ABT-414, an ADC Targeting a Tumor-Selective EGFR Epitope
Phillips et al. Page 661
Marketed EGFR antibodies are unsuitable for antibody–drug conjugate (ADC) development because their significant binding to normal tissue causes on-target toxicities. ABT-414, an ADC that selectively targets tumor cells and shows minimal binding to normal tissues, potently inhibits the growth of EGFR-positive xenograft tumors, including those expressing the EGFRde2-7 mutant form common to glioblastoma multiforme. ABT-414 combines with standard-of-care treatment radiation/temozolomide providing significant therapeutic benefit in a glioblastoma xenograft model. ABT-414 has now advanced to phase I/II clinical trials in glioblastoma patients and objective responses have been observed in a disease setting where novel treatments are urgently needed.
Mechanism of Acquired Resistance to ERK Inhibitor
Jha and Morris et al. Page 548
Constitutive activation of the RAS–ERK pathway is frequently observed in human cancers and is associated with high rates of cancer cell proliferation. Recently, new ERK inhibitors were identified and shown to be active in cancer cell lines with activated RAS–ERK pathway. Here, Jha, Morris, and colleagues found that prolonged treatment of HCT-116 with SCH772984, a selective ERK inhibitor, induced acquired resistance to SCH772984 through acquisition of a mutation in ERK. Interestingly, the mutation was not in the “gatekeeper” residue, as commonly found with other kinase inhibitor–resistant models. These findings suggest potential mechanisms of resistance to ERK inhibitors that are currently in clinical trials.
An HRE-Binding Py-Im Polyamide Impairs Hypoxic Signaling in Tumors
Szablowski et al. Page 608
Targeting angiogenesis is a promising therapeutic strategy, but the available therapies grant only modest improvement in patients' survival. One of the main setbacks of antiangiogenic therapies is an induction of hypoxic signaling in the treated tumors. Hypoxic signaling and its main regulator, hypoxia-inducible factor-1 (HIF-1), negatively affect tumor progression, drug resistance, and tumor angiogenesis. Here, Szablowski and colleagues show that a DNA-binding molecule can impair the hypoxic signaling in tumors, inhibit angiogenesis, reduce perivascular tumor cell survival, and inhibit prometastatic and proangiogenic gene expression.

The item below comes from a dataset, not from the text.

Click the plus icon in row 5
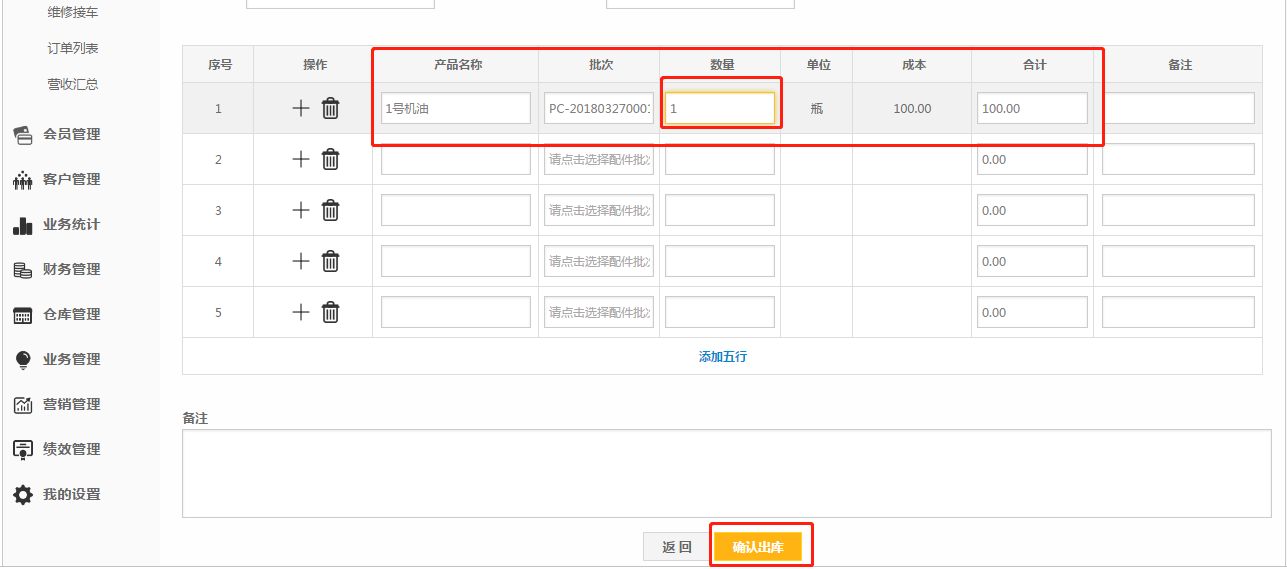The height and width of the screenshot is (569, 1287). (x=300, y=312)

Novel Femtomedicine Molecules Also Effective for Targeted Radiotherapy
Wang et al. Page 640
Discovery of new drugs that directly target cancerous cells and tumor tissues is highly desirable. A new class of non–platinum-based compounds, discovered through studies in femtomedicine (FMD), recently has been found to be effective in inhibiting cancer cell growth in vitro and in vivo. This study further reveals the radiosensitizing effects of these FMD compounds on various preclinical cancer models when combined with ionizing radiation. Importantly, the compounds themselves induce no or little radiotoxicity toward normal cells or tissues. These compounds are therefore effective hypoxic radiosensitizers that have the potential to be translated into clinical trials for targeted radiotherapy of multiple cancers.